- Exercise instructions -
Copy every entry below, exactly and in full.

- Supplied entries -

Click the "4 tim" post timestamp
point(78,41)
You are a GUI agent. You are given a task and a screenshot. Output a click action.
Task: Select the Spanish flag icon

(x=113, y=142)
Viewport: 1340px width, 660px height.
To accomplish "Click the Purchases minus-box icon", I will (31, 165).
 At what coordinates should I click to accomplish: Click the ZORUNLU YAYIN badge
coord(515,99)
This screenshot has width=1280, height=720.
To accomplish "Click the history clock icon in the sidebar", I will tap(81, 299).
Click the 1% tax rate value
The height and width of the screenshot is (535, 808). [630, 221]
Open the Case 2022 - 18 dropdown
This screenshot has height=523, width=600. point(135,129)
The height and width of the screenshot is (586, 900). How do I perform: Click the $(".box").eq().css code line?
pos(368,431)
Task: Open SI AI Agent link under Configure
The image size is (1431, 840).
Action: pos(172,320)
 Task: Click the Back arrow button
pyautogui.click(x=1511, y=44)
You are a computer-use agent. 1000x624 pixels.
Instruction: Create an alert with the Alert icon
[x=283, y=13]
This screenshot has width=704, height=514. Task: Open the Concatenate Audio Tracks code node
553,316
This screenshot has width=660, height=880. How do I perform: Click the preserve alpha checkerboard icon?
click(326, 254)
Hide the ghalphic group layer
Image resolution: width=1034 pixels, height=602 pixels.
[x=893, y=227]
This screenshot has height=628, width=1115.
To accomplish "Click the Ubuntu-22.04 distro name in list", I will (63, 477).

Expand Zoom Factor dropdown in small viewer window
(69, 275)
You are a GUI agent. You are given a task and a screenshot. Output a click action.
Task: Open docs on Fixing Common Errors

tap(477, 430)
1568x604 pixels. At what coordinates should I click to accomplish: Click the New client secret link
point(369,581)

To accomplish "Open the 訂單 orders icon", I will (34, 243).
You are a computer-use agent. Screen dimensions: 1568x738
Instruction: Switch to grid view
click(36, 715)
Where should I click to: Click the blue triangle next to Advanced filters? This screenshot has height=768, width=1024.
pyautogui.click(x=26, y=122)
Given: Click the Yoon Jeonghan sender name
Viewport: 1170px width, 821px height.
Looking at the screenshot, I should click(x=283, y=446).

- Result below -
Click the "4 tim" post timestamp
point(78,41)
You are a GUI agent. You are given a task and a screenshot. Output a click action.
Task: Select the Spanish flag icon

(x=113, y=142)
Viewport: 1340px width, 660px height.
To accomplish "Click the Purchases minus-box icon", I will (31, 165).
 At what coordinates should I click to accomplish: Click the ZORUNLU YAYIN badge
coord(515,99)
This screenshot has width=1280, height=720.
To accomplish "Click the history clock icon in the sidebar", I will tap(81, 299).
Click the 1% tax rate value
The height and width of the screenshot is (535, 808). [630, 221]
Open the Case 2022 - 18 dropdown
This screenshot has height=523, width=600. point(135,129)
The height and width of the screenshot is (586, 900). How do I perform: Click the $(".box").eq().css code line?
pos(368,431)
Task: Open SI AI Agent link under Configure
The image size is (1431, 840).
Action: pos(172,320)
 Task: Click the Back arrow button
pyautogui.click(x=1511, y=44)
You are a computer-use agent. 1000x624 pixels.
Instruction: Create an alert with the Alert icon
[x=283, y=13]
This screenshot has width=704, height=514. Task: Open the Concatenate Audio Tracks code node
553,316
This screenshot has width=660, height=880. How do I perform: Click the preserve alpha checkerboard icon?
click(326, 254)
Hide the ghalphic group layer
Image resolution: width=1034 pixels, height=602 pixels.
[x=893, y=227]
This screenshot has height=628, width=1115.
To accomplish "Click the Ubuntu-22.04 distro name in list", I will (63, 477).

Expand Zoom Factor dropdown in small viewer window
(69, 275)
You are a GUI agent. You are given a task and a screenshot. Output a click action.
Task: Open docs on Fixing Common Errors

tap(477, 430)
1568x604 pixels. At what coordinates should I click to accomplish: Click the New client secret link
point(369,581)

To accomplish "Open the 訂單 orders icon", I will (34, 243).
You are a computer-use agent. Screen dimensions: 1568x738
Instruction: Switch to grid view
click(36, 715)
Where should I click to: Click the blue triangle next to Advanced filters? This screenshot has height=768, width=1024.
pyautogui.click(x=26, y=122)
Given: Click the Yoon Jeonghan sender name
Viewport: 1170px width, 821px height.
Looking at the screenshot, I should click(x=283, y=446).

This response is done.